Ce père de famille, qui a arrêté de travailler, consacre désormais son temps à la recherche et aux soins de son fils. Il tient une liste d’anciens sportifs évoluant sur du gazon synthétique qui luttent (ou ont lutté) contre le cancer. Quelque 230 personnes figurent sur sa liste. La Fifa, interpellée, ne veut pas entendre parler de cause à effet tant que le lien entre les deux n’est pas avéré. L’enquête est en cours (voir plus haut).
Aux Pays-Bas, le débat est relancé également. Plus d’une trentaine de matches amateurs ont été annulés à la suite de cette suspicion. Le gouvernement et la fédération néerlandaise de football ont demandé des analyses au ministère de la Santé afin d’en avoir le cœur net.
Ce n’est pas la première fois que ces terrains synthétiques sont décriés pour leurs atteintes à la santé des enfants. La chaine américaine NBC avait rapporté un grand nombre de cancers auprès des jeunes joueurs, surtout des gardiens de but.
Amy Griffin, coach d’une équipe de jeunes footballeuses à Washington, avait fait le lien en 2014. En se rendant à l’hôpital, elle a entendu parler de nombreux cas de cancers chez les jeunes joueurs.
Elle a mené l’enquête et a fini par compiler 38 cas de jeunes footballeurs. 34 d’entre eux étaient des gardiens de but.
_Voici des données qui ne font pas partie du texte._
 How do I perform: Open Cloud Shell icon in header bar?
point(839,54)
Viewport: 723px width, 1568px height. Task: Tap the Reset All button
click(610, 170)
Ceux-ci auraient été plus souvent en contact avec le sol reconstitué artificiellement : ils se jetaient au sol pour rattraper la balle, sautaient, et avaient la balle en mains après de nombreux rebonds…
À Vancouver, la régie de la santé avait également été interrogée à ce sujet. Elle a finalement déclaré que le lien n’était pas avéré et que le taux de particules cancérigènes sur les terrains était semblable à celui qu’on trouve dans l’air des villes.